I am running windows XP with all updates so far.


----------



## PC eye (Feb 7, 2008)

You open a drive with a blank disk in it like you would for one with data already on it. The preburned like store bought or one already burned will be ready for viewing. Windows is properly detecting the blank media with the prompt for making a choice there showing both drive and disk are good.


----------



## creed2981 (Feb 7, 2008)

yes but it pops up asking me what i want to do for a cd ,not a dvd and when i go to my computer and double click the e drive which is this drive it says the error.


----------



## PC eye (Feb 7, 2008)

The popup can simply be checked off to do nothing there. One thing that caused a similar problem was a floppy drive lately where no floppy could be read or disk seen found to be the data cable. You might need to see a new cable if the drive itself is not the problem.


----------



## StrangleHold (Feb 7, 2008)

creed2981 said:


> Have a dvd writer model LG GSA-H10A as an external USB drive and whenever I put a blank DVD-R disk in it reads it as if I put in a blank CD. A window pops asking me what I want to do for a blank cd (i.e create a cd with iTunes, windows media player etc.). I open my computer and it says CD Drive E: but the picture of the disk says DVD-R so it sees it in a way as the DVD-R. Then when I try to click the drive it says "E:\ is not accessible. Incorrect Function."
> 
> I can watch dvds, burn cds, and play cds from the drive. I updated the firmware also. I tried using different usb ports and same issue. I have had this dvd burner for about 3 yrs and it did work before but i hadnt used it in like a year and now it wont work.
> 
> I am running windows XP with all updates so far.


 
What program where you using to burn a DVD, XP doesnt have built in DVD burning capabilities. You will have to get some DVD burning software.


----------



## creed2981 (Feb 7, 2008)

nero 7 ultra


----------



## StrangleHold (Feb 7, 2008)

Does Nero detect a blank DVD and burn to it?


----------



## PC eye (Feb 7, 2008)

After closing out the automatic popup and opening an explorer window to browse a blank disk in the dvd burner(Vista here) the screen capture here shows what Windows will then display.

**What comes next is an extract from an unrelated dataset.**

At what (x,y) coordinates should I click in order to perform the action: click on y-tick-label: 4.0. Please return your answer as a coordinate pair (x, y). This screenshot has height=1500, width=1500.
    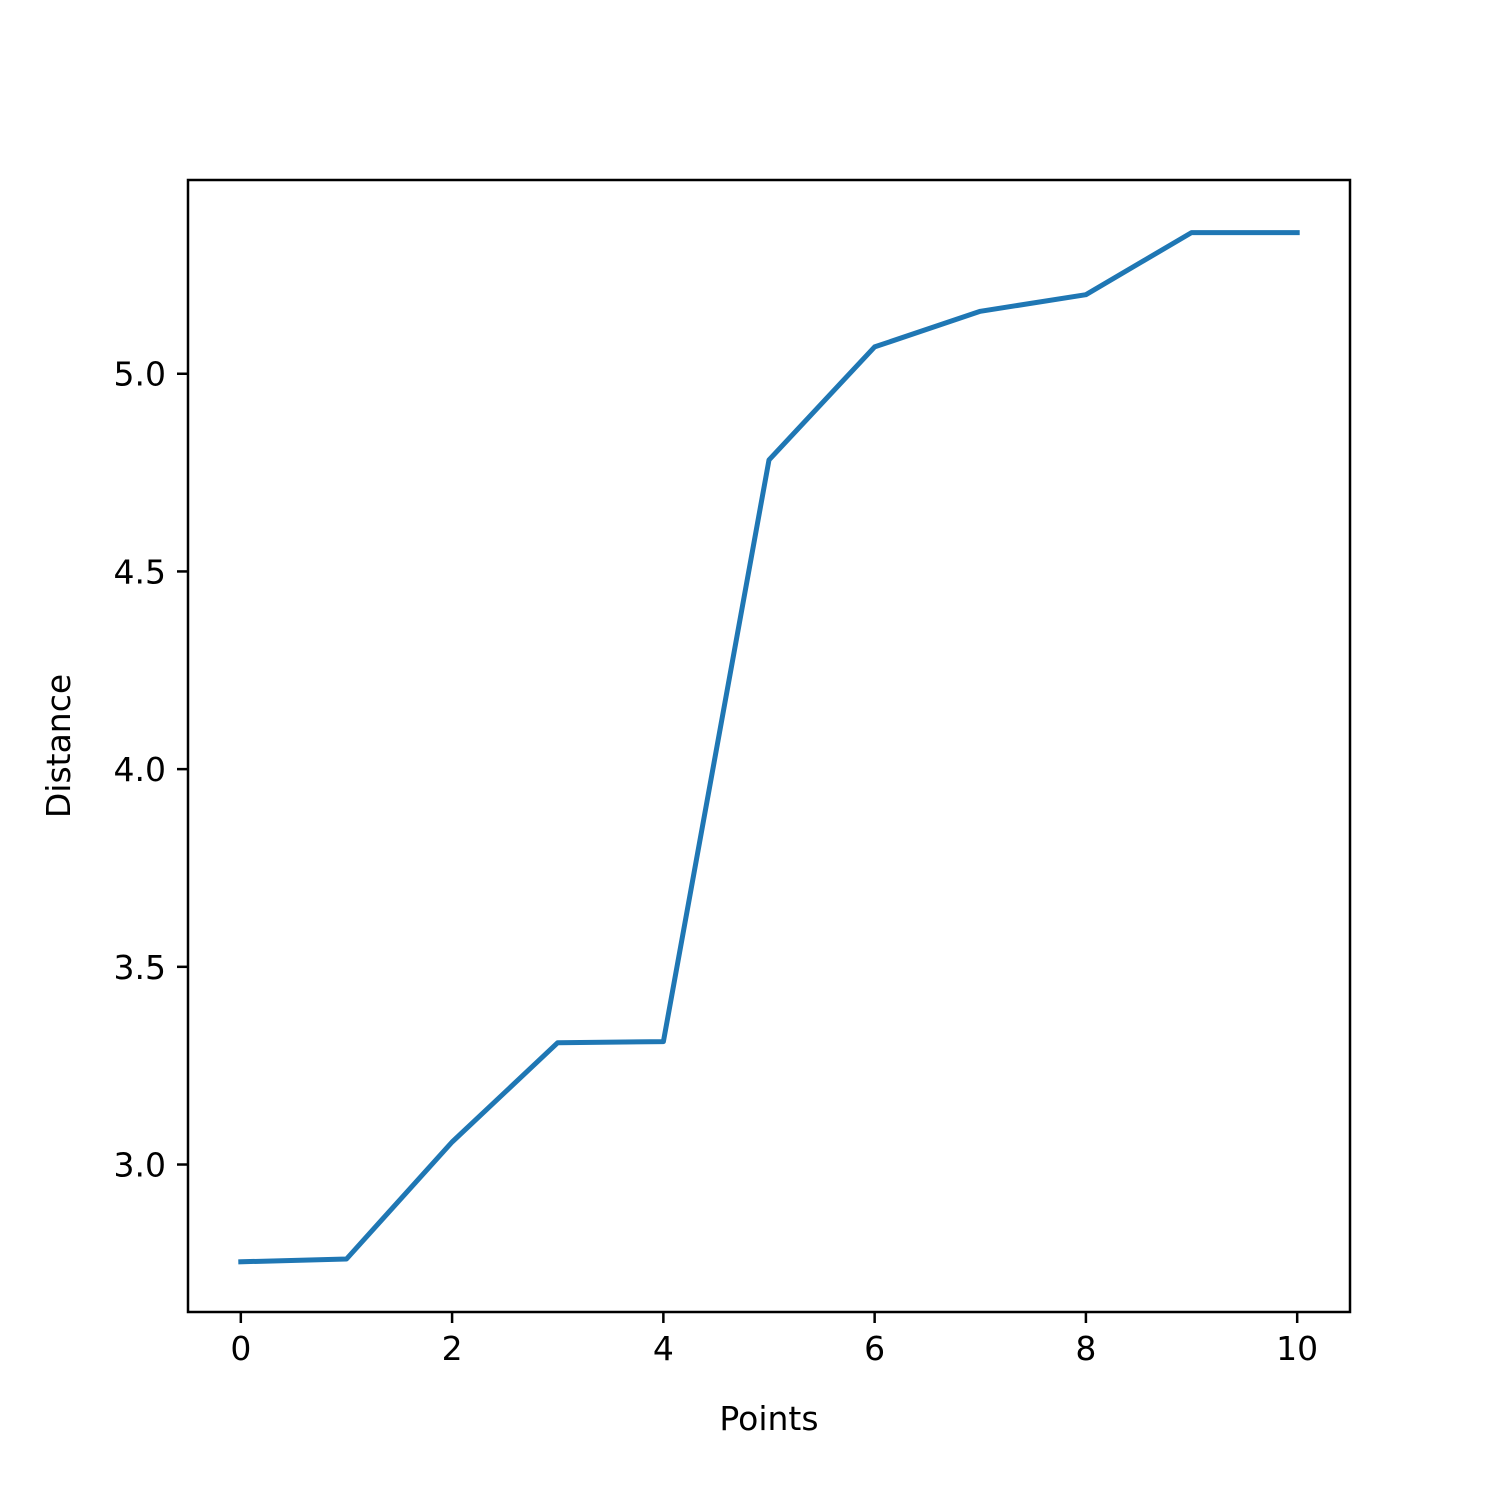
    Looking at the image, I should click on (140, 770).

The new version has it's own writer built into it. simply clicking on the link for the drive in the left column brings that up. When XP is booted into I would simply see a blank windows when going to browse the drive with a blank in it. If Nero reports a need for a blank disk while one is in the drive probably needs replacing.


----------



## StrangleHold (Feb 7, 2008)

He running XP not Vista!


----------



## PC eye (Feb 7, 2008)

StrangleHold said:


> He running XP not Vista!


 
I'm well aware of that!  The image there shows what is seen with the new version over was commonly seen with XP.


----------



## StrangleHold (Feb 7, 2008)

How exactly does that help other than you making another post.


----------



## creed2981 (Feb 7, 2008)

Its working now for some reason..thanks for the help fellas


----------



## StrangleHold (Feb 8, 2008)

Glad you got it working.


----------



## PC eye (Feb 8, 2008)

StrangleHold said:


> How exactly does that help other than you making another post.


 
 I thouight that's what you were doing here.


----------